Quant à l'ultra-droite, on se souvient qu'elle a été en pointe des premiers dérapages des Gilets jaunes même si elle a été très rapidement dépassée par une reprise en main du mouvement par l'extrême gauche.

Vous pouvez ajouter à ce cocktail les antispécistes et les écolos radicaux. Sans oublier évidemment les islamistes, dont la violence politique a coûté quelques 300 morts à notre pays depuis 10  ans.

Quel est le risque d’explosion réelle de la violence politique post-présidentielle ?

Maxime Tandonnet : Après les présidentielles viendront les législatives. Tout laisse penser qu’elles ne feront qu’entériner la débâcle démocratique, avec l’élection mécanique d’une assemblée godillot dans la suite des présidentielles comme en 2017. Nous avons substitué le culte d’un gourou élyséen au débat démocratique et aux idées. L’émotion autour d’un seul personnage, vénération du sauveur ou haine d’un roitelet, s’est substituée à la raison politique et au sens de l’intérêt général. La politique a donné ces dernières années une image profondément détestable aux Français : les félonies spectaculaires, l’exubérance vaniteuse, le mépris des gens (depuis les « sans dents » aux « Gaulois réfractaires », ou « ceux qui ne sont rien » et qu’on a  « très envie d’emmerder »), les scandales étouffés – et pas des moindres –, la courtisanerie quotidienne d’une grande partie des media, ont écrasé toute forme de débat démocratique. Le sentiment partagé que la politique n’offre plus aucune solution favorise la tentation de la révolte. Celle-ci peut certes se traduire en un premier temps par une apathie et un repli individualiste croissants des Français sous l’effet de l’écœurement. Mais notre pays est un baril de poudre en raison de l’abolition de fait d’une démocratie digne de ce nom. Dès lors, le danger pour la France est bel et bien celui d’une révolution violente. D’où et quand viendra l’étincelle, c’est une autre question…

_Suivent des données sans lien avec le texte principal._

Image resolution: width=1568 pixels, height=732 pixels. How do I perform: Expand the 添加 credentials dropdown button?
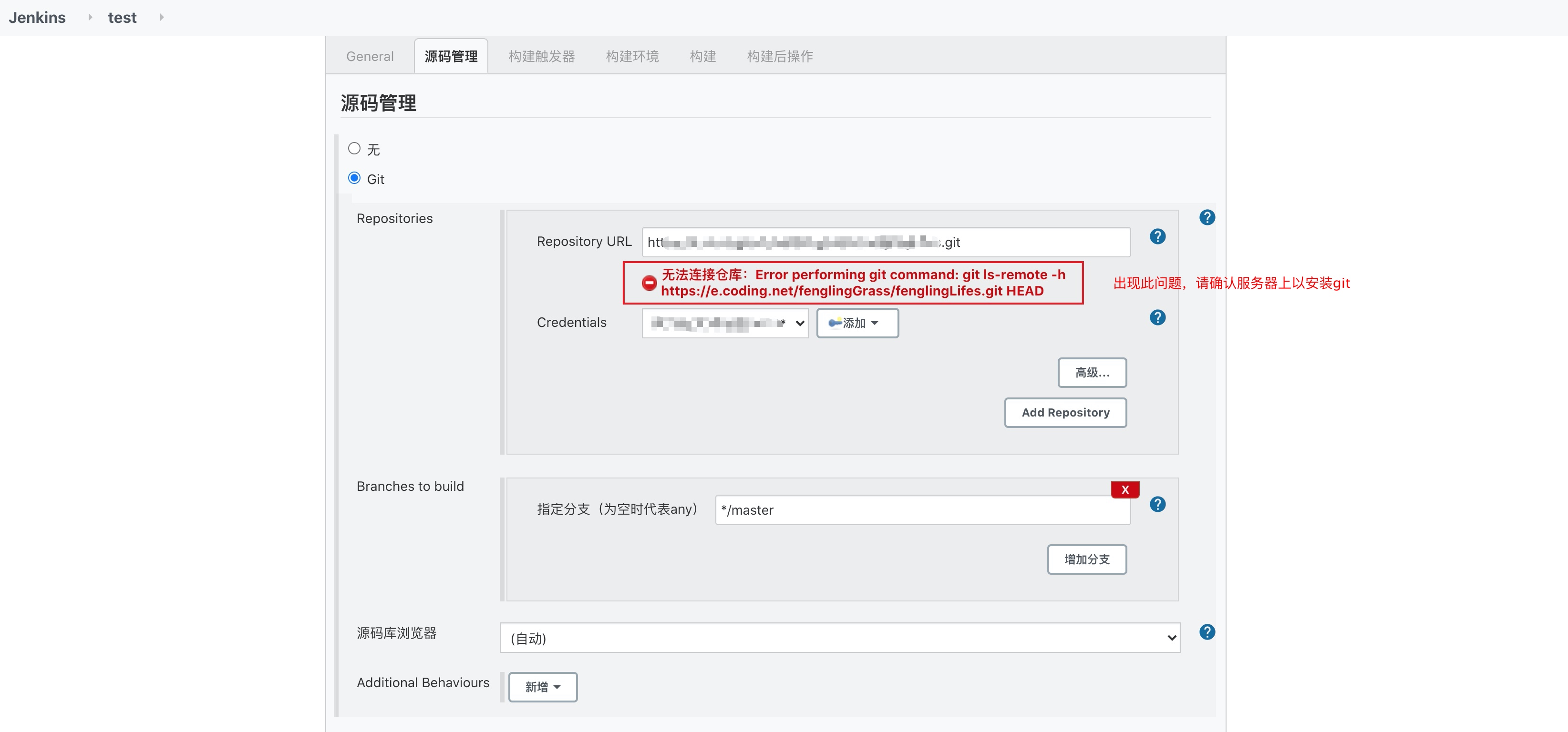856,323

Thibault de Montbrial : Il faut avoir à l'esprit que quel que soit le vainqueur de cette élection, le risque d'inflammation est réel.

Si Marine Le Pen l'emporte, on sent déjà poindre des mouvements qui seront générés par l'ultra-gauche et peut-être les banlieues, avec une tentation d'action sans doute très rapide.

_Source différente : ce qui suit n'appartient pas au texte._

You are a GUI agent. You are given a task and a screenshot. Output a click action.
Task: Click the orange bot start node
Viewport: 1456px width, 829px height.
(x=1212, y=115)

On a vu cette semaine la vitesse avec laquelle l'extrême-gauche s'est mobilisée dans les universités.

Si Emmanuel Macron est réélu, le risque de violence sera sans doute décalé. Mais éviter la violence sera le grand défi de son second quinquennat. En effet, la somme des mécontentements et l'ampleur de l'exaspération et de la haine envers sa personne est telle que tout sera prétexte à l'inflammation. Il faudra donc que son gouvernement et lui-même fassent montre d’une grande capacité d’écoute sociale et d’anticipation pour déminer, tout  en montrant une grande fermeté pour maintenir l’ordre dès le début des désordres.

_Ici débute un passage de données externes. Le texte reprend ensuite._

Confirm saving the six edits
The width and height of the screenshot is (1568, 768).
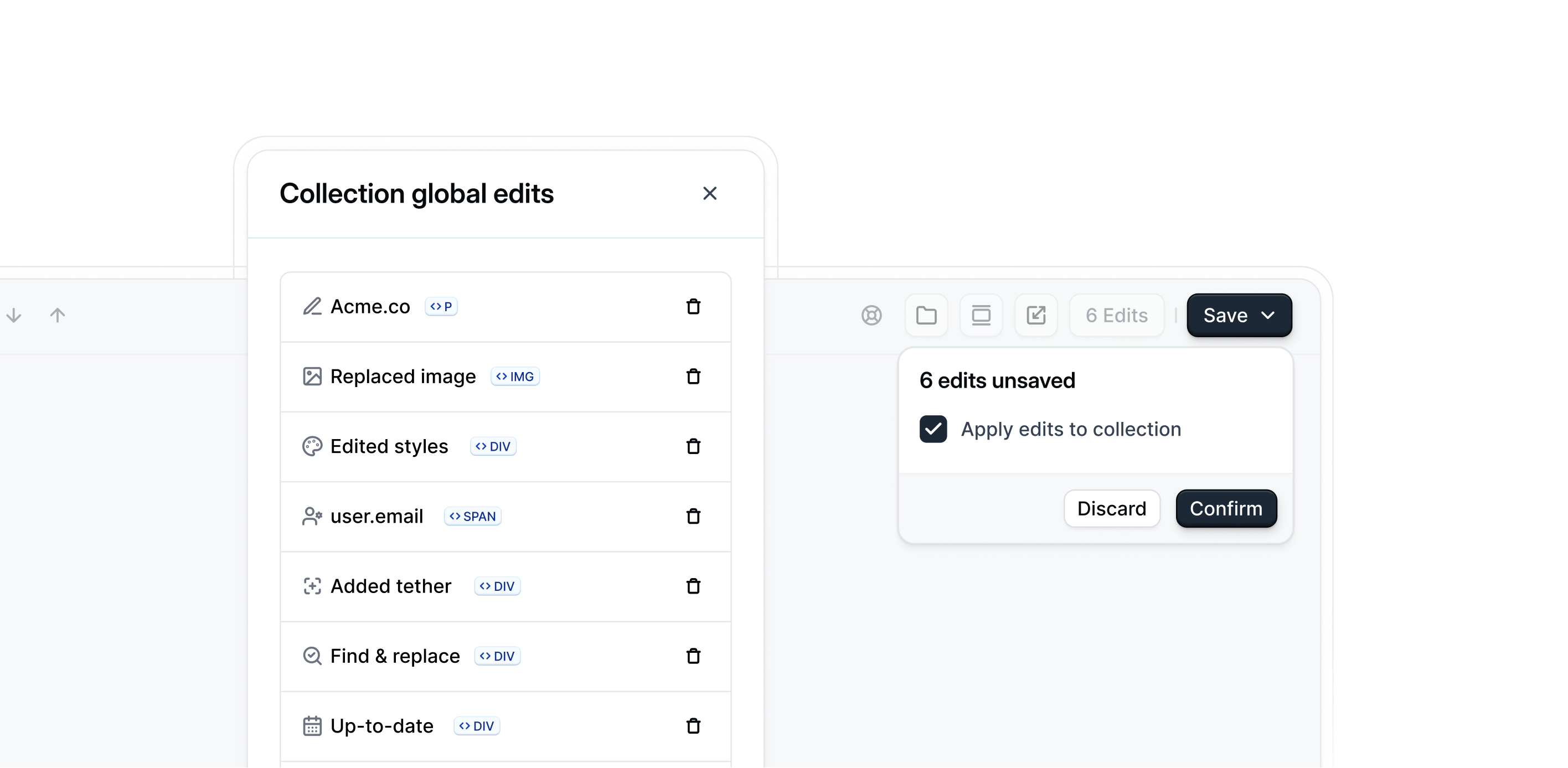click(1225, 509)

Quel que soit le vainqueur de l’élection, les perspectives sont tout de même assez inquiétantes car on sent que la démocratie française se délite au rythme de l’augmentation des fractures, et que le nombre et la variété de personnes qui ne se retrouvent plus dans notre système politique sont en augmentation constante. De plus, les réseaux sociaux favorisent la rapidité de propagation des mouvements sociaux, y compris avec de possibles fake news et des théories complotistes.

Tout indique ainsi que la violence politique deviendra un facteur incontournable et sans doute prépondérant à prendre en compte pour l’action de nos futurs gouvernants, compte tenu du risque induit pour la cohésion nationale.